Pada akhirnya, merek juga perlu sepenuhnya diinvestasikan pada wanita
Jika merek ingin berbicara dengan realitas kontemporer kehidupan perempuan, ternyata hal ini melibatkan penggabungan nilai-nilai kemanusiaan yang dapat menantang nilai-nilai korporat yang nyaman - serta pendapatan mereka.
Baru-baru ini, sementara beberapa merek yang berhadapan dengan wanita setuju untuk menandatangani surat publik yang mendukung hak aborsi, yang lain menolak. Seperti yang dicatat oleh CEO Sustain, Meika Hollender (yang membuat dan menandatangani surat), "Menantang bisnis dan pemimpin bisnis untuk menyentuh masalah ini … jika Anda menjual pakaian dalam, mungkin Anda tidak ingin bergaul dengan kesehatan reproduksi."

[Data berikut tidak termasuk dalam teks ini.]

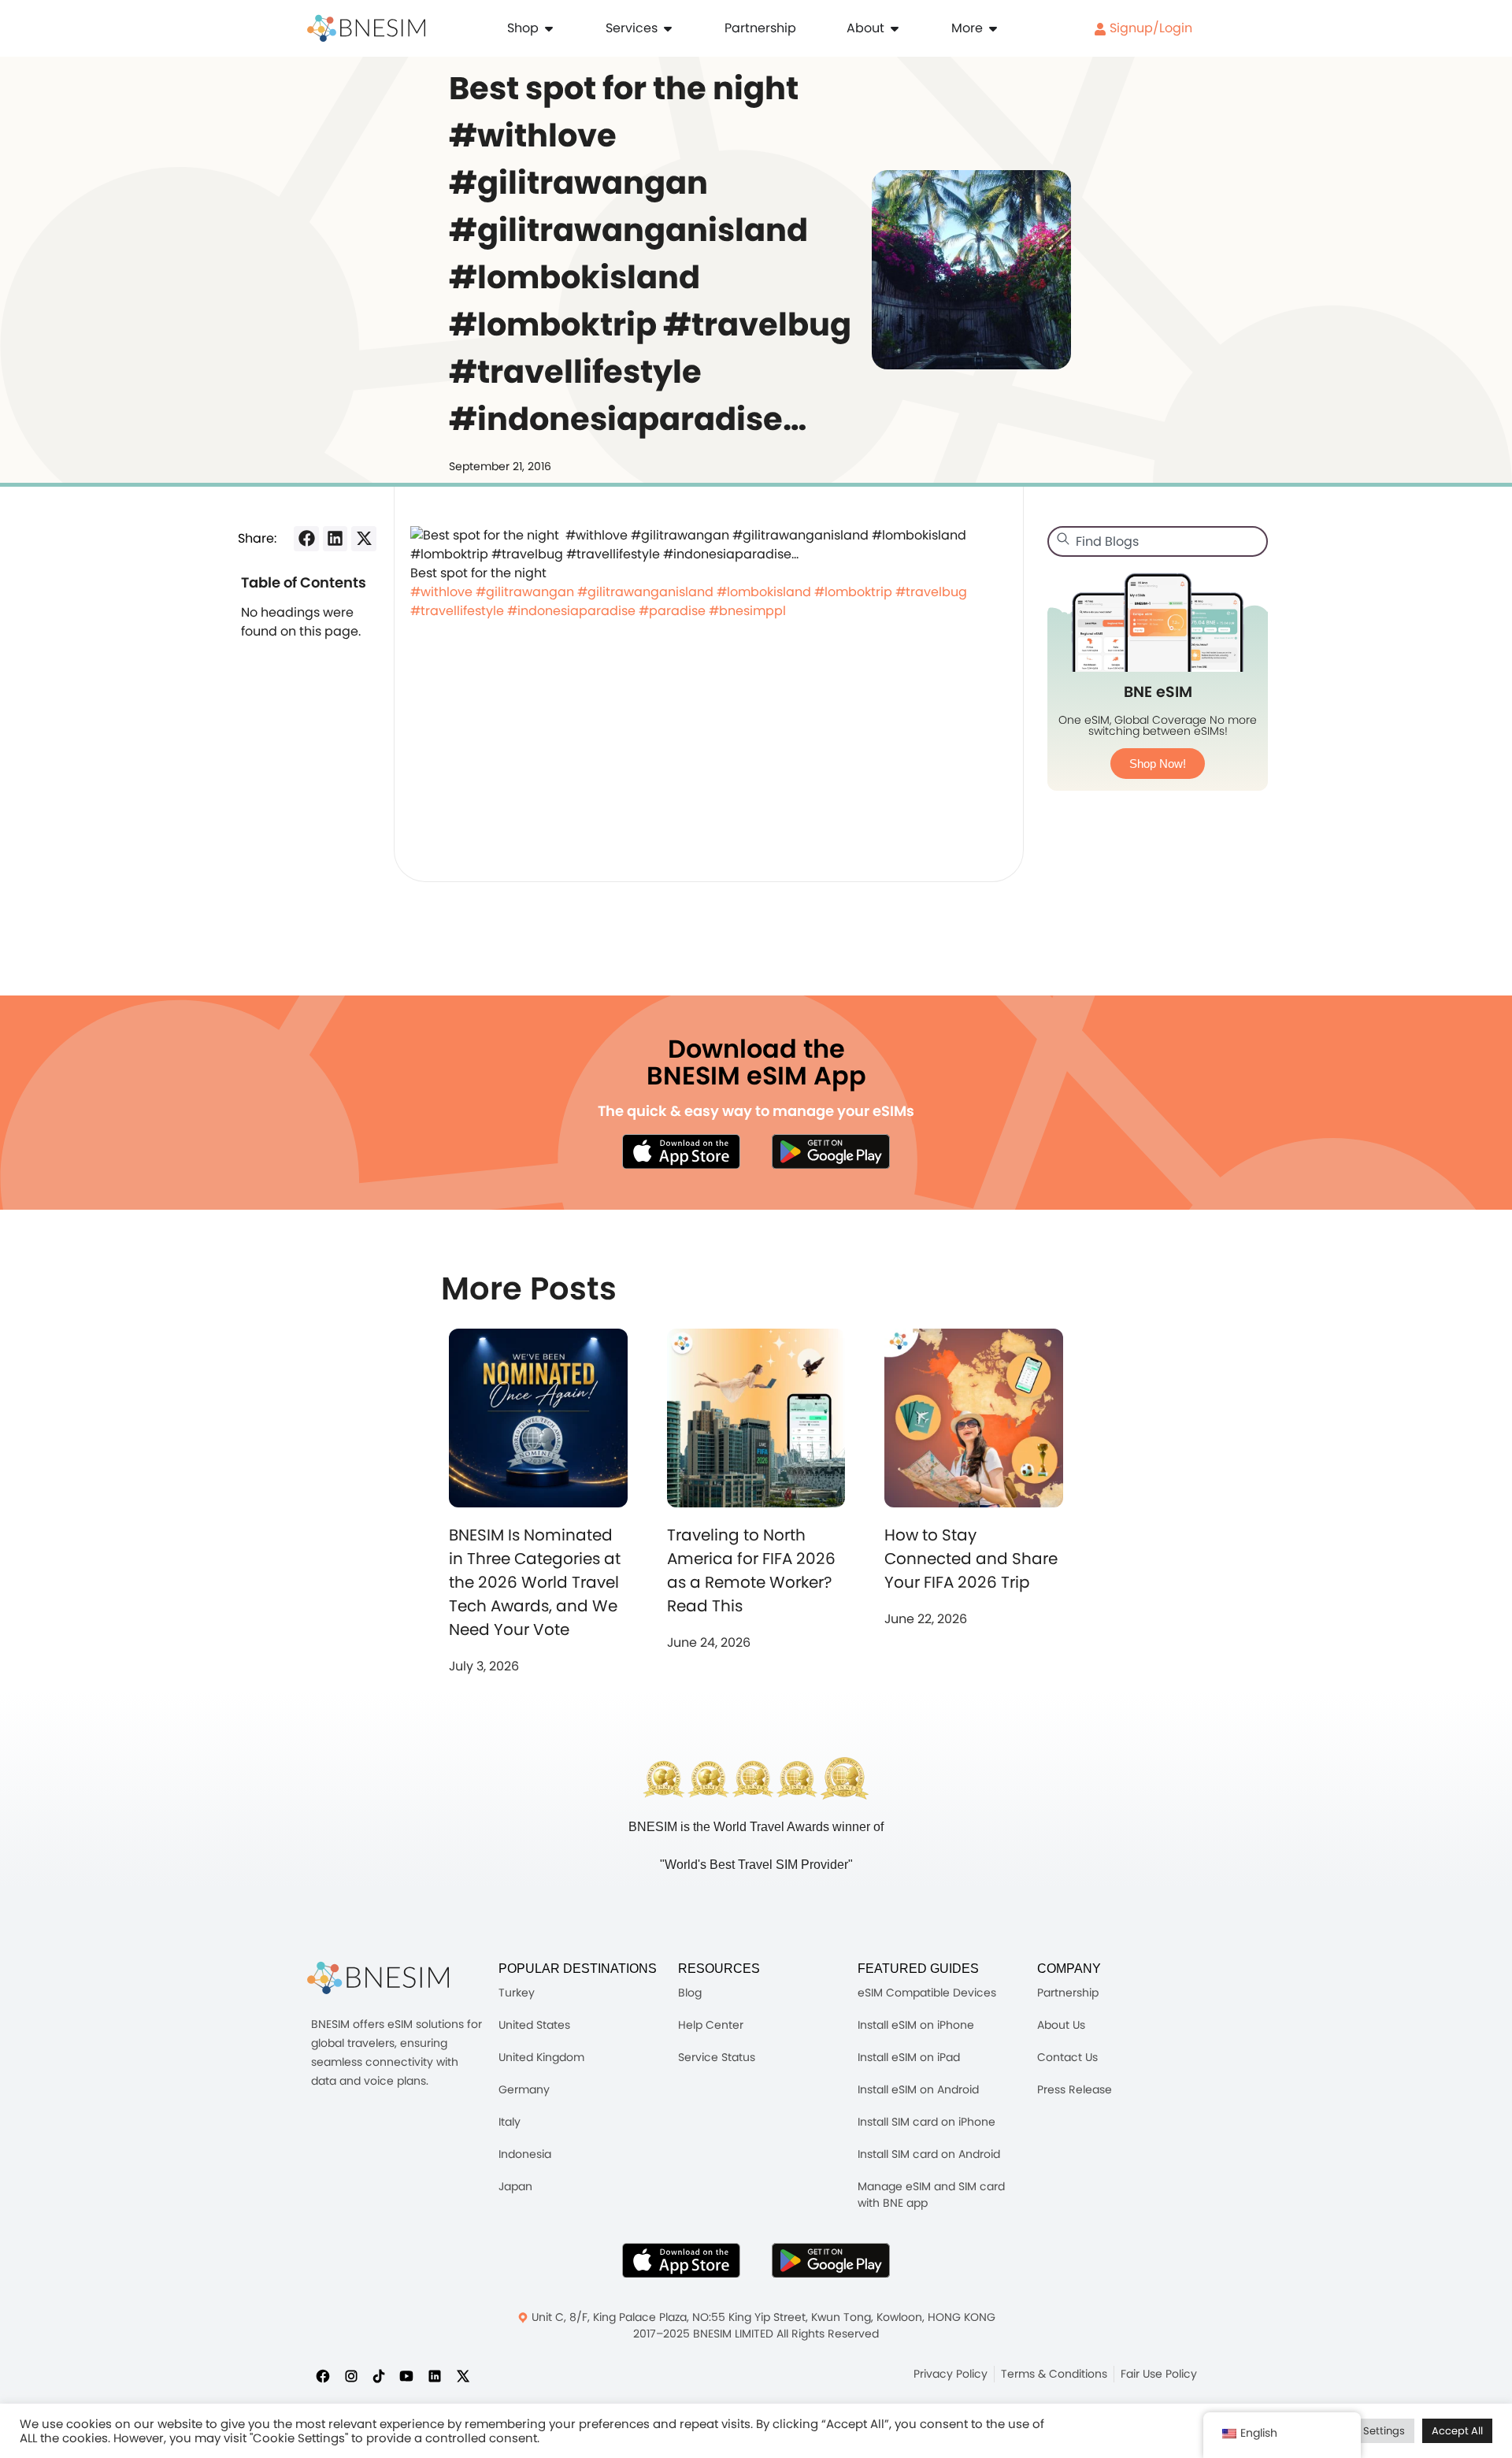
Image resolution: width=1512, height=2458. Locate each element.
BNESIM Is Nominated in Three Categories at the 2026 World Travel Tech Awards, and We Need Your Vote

Jelas bahwa wanita bersemangat untuk berinvestasi dalam diri mereka sendiri dengan waktu dan uang mereka. Dan dengan menciptakan produk yang dapat menjawab perasaan diabaikan, menawarkan kekuatan komunitas yang dibayangkan, dan menolak norma-norma tradisional, merek dapat memanfaatkan - dan mengandalkan - wanita untuk daya belanjanya.

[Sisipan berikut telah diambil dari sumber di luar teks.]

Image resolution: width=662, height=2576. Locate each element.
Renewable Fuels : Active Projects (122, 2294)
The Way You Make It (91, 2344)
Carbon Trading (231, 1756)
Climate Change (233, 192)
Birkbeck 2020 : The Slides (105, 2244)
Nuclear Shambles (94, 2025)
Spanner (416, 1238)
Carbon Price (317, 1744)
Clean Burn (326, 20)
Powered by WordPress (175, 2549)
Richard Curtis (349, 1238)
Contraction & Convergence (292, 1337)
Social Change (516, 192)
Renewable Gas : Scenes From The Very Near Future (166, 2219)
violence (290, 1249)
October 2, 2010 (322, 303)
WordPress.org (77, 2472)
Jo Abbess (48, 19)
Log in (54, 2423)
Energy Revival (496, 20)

Ini juga merupakan jenis kekuatan yang dapat mendikte etika industri baru dan menerangi pengalaman yang terpinggirkan, sementara juga melompati CEO seperti Weiss pada "40 Under 40."
Ini juga saatnya untuk berhenti memikirkan berbelanja sebagai obsesi yang sembrono. Apakah itu benar-benar tentang mendapatkan serum hyaluronic yang sempurna, misalnya, atau apakah lebih dari sensasi akhirnya menemukan produk yang tepat di lautan kekecewaan kronis?
Apakah membeli celana dalam Thinx hanya tentang mendapatkan bahan yang tahan kelembaban yang ideal, atau apakah itu memungkinkan seorang wanita yang dengan tenang berjuang dengan menstruasi untuk mencoba alternatif yang lebih bebas dan merusakkan citra? Apakah kesetiaan yang dijanjikan oleh seorang wanita kulit berwarna ke Fenty Beauty hanya tentang menemukan formulasi makeup yang layak, atau apakah ini merupakan pengabdian pada merek pertama yang mengartikulasikan warna kulitnya sebagai aset alih-alih penghalang?
Dalam hal ini, janji semata-mata dari produk adalah terapi dalam dan dari dirinya sendiri. Dan wanita ingin terus menyembuhkan diri mereka sendiri.
Tetapi kita juga harus mengakui bahwa terapi belanja semacam ini juga berisiko mengalami marginalisasi pengalaman hidup yang dieksploitasi sebagai strategi penjualan.
Weiss dan kawan-kawannya bergantung pada narasi-narasi kewanitaan yang umum ini untuk menjaga minat pada produk mereka. Apa yang terjadi ketika keluhan perempuan yang berkembang diarahkan pada merek-merek yang dianggap ramah perempuan ini?
Gagasan bahwa wanita pada akhirnya "dianggap serius" tidak dapat dimulai dan diakhiri dengan penilaian satu miliar dolar, tetapi lebih dengan perasaan bahwa merek menghargai komunikasi yang tulus dengan mereka yang kehidupan dan keinginannya membentuk produk dan kesuksesan mereka.
Bagi wanita yang melihat merek yang diciptakan dengan citra mereka sendiri - lahir dari pengalaman dan keinginan mereka - keterikatan mereka dengan DNA produk dapat dipahami. Untuk memutuskan ikatan itu, Anda mengambil risiko laci lain penuh dengan janji-janji yang rusak, hanya untuk diganti di declutter berikutnya.
Merek-merek ini mungkin telah membangun reputasi dalam mendengarkan. Bagi wanita, pembicaraan belum berakhir.
Victoria Sands adalah penulis lepas dari Toronto.